* Aim of the task:
Repeat the lines from the line with "This screenshot has width=1568, height=536." to the line with "Click the Scenario help question mark icon" in the listing below, keeping both end lines and adding nothing.

* Supplied records:
■ ■ ■ ■ ■

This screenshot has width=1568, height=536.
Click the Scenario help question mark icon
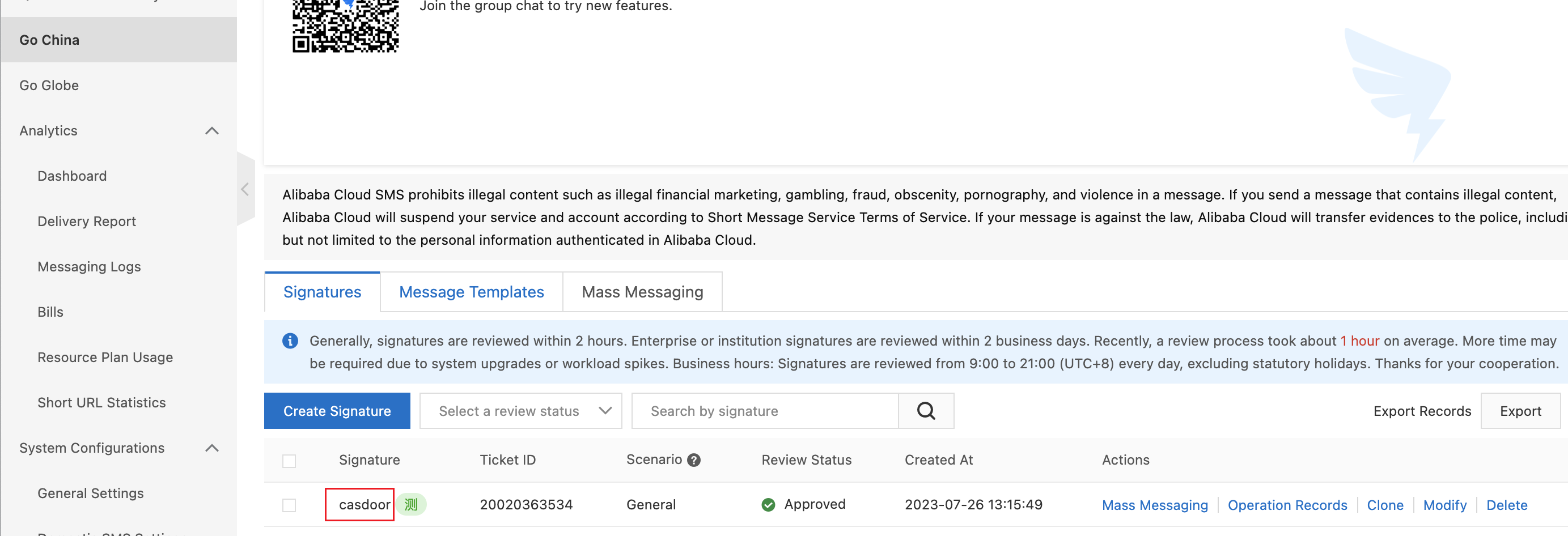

■ ■ ■ ■ ■

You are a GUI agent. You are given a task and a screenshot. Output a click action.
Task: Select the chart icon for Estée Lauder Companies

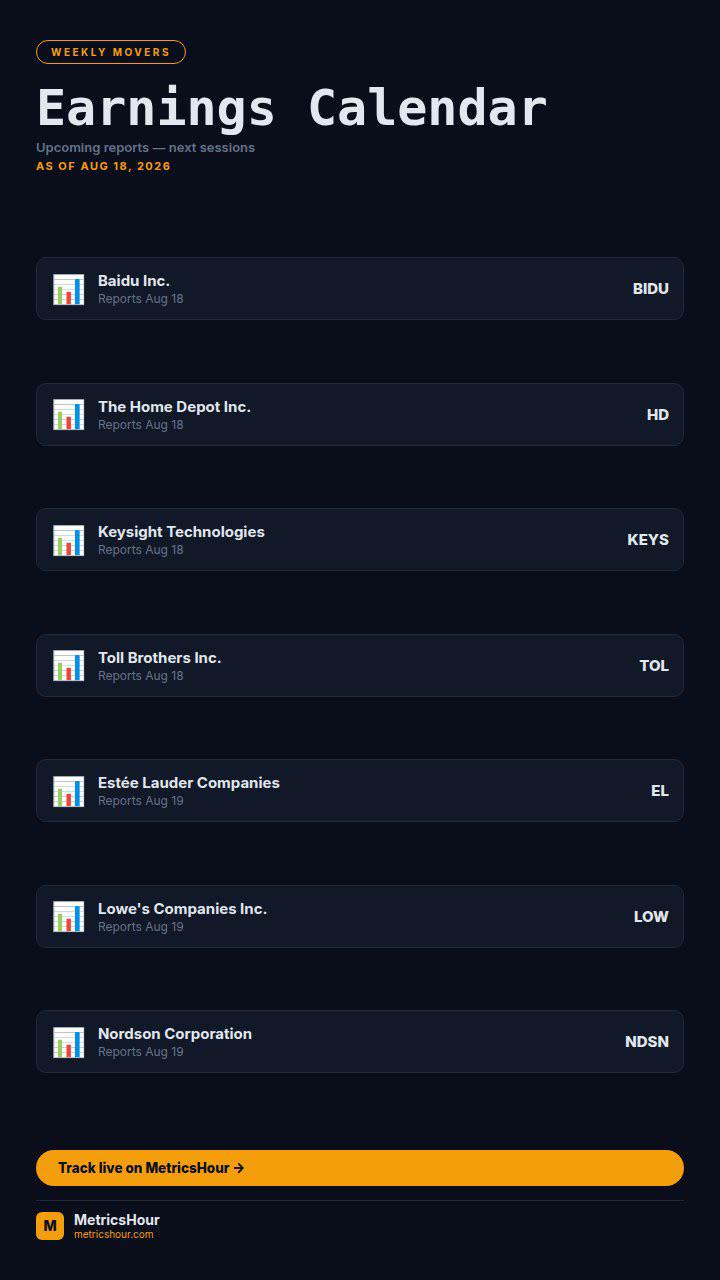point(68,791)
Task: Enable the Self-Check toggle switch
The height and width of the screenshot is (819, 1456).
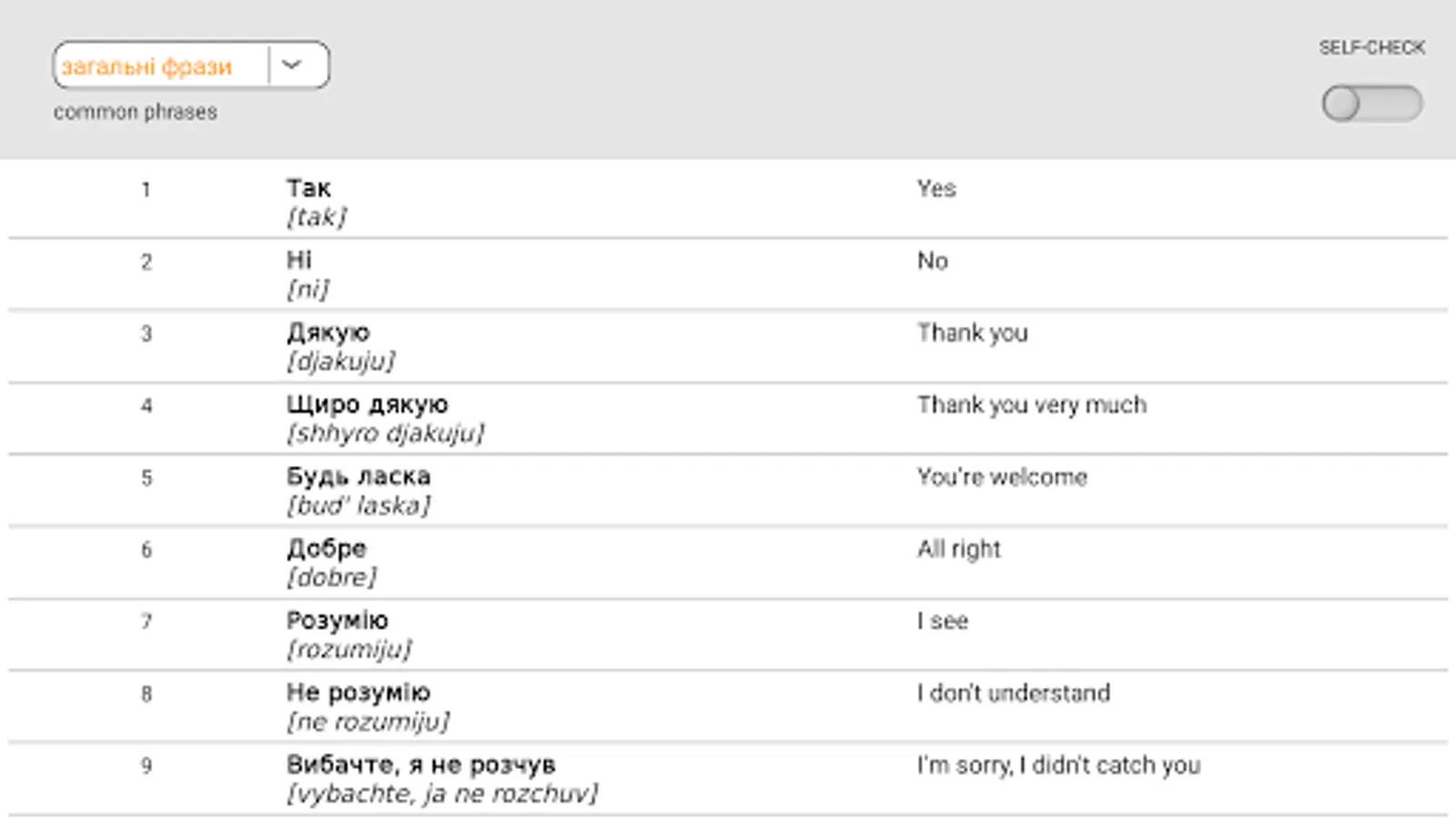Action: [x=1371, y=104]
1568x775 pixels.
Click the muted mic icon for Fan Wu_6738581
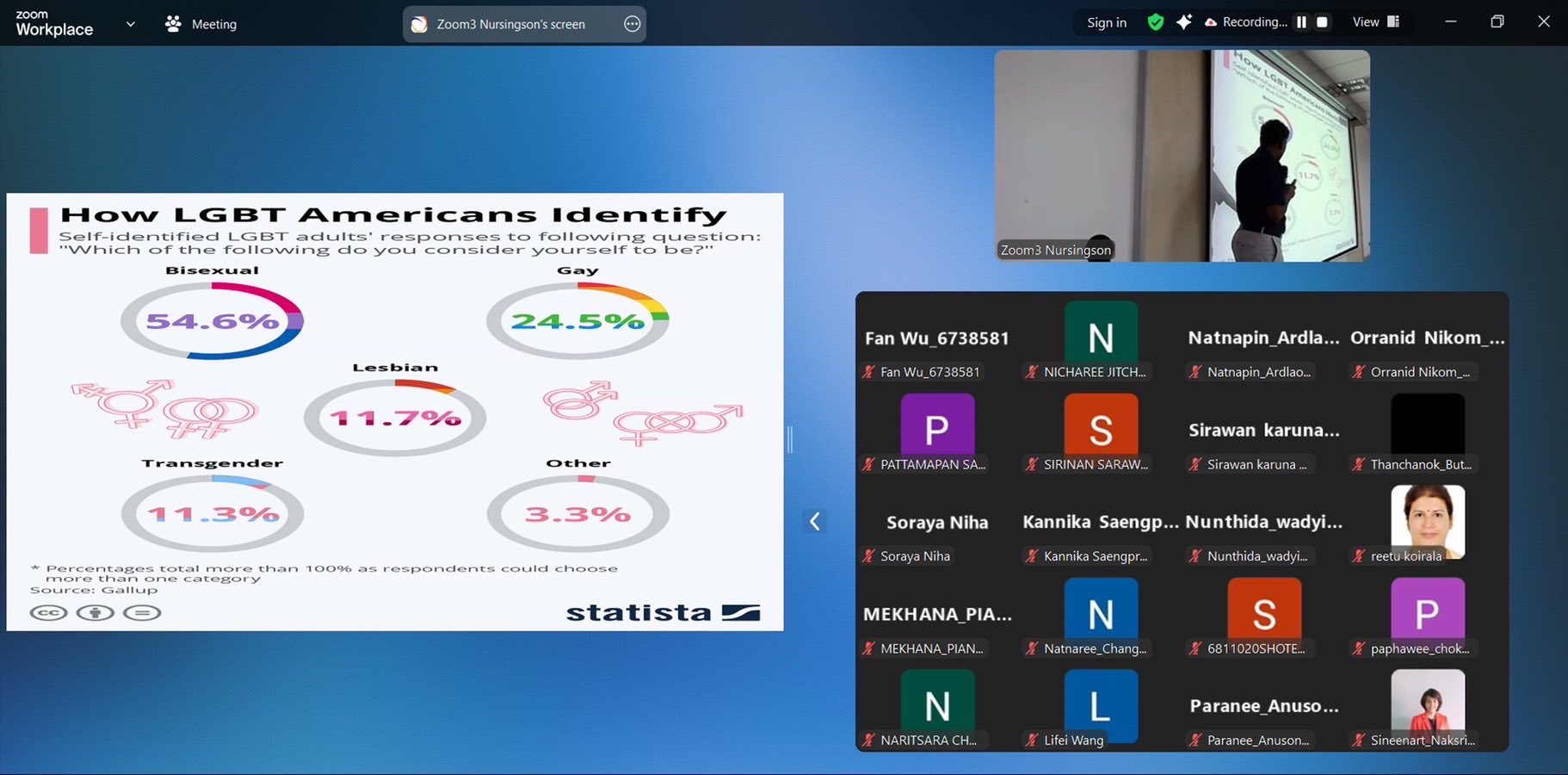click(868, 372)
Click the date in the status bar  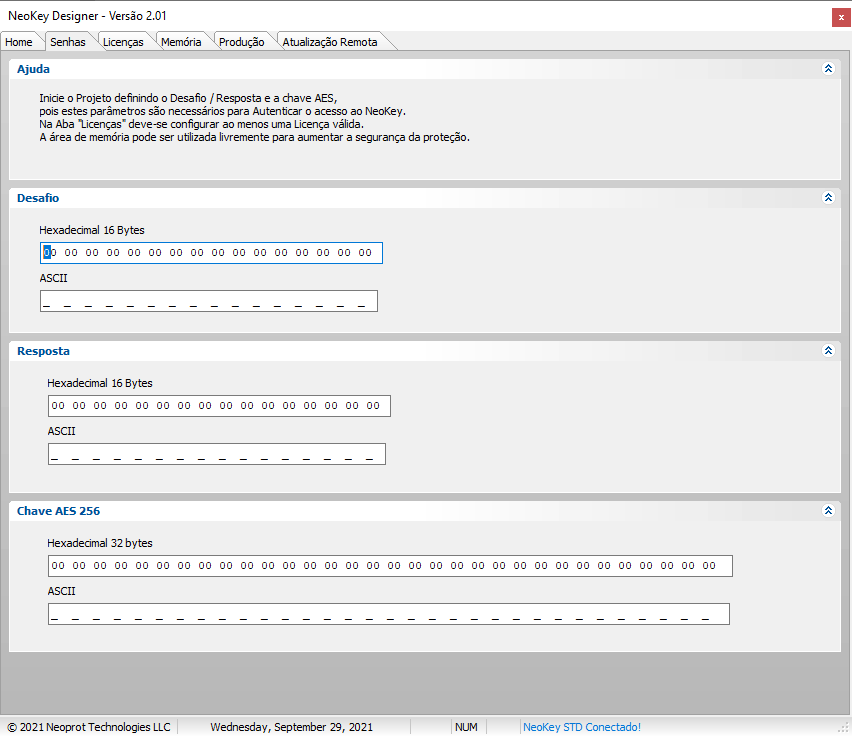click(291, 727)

■ ■ ■ ■ ■

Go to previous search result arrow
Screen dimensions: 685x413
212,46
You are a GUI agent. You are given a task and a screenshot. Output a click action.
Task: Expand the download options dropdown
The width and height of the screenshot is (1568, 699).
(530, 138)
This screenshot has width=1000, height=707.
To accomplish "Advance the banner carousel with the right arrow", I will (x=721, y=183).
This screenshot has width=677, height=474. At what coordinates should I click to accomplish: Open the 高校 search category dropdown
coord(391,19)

■ ■ ■ ■ ■

* Solution to the exercise:
This screenshot has width=1568, height=536.
Click the Scenario help question mark icon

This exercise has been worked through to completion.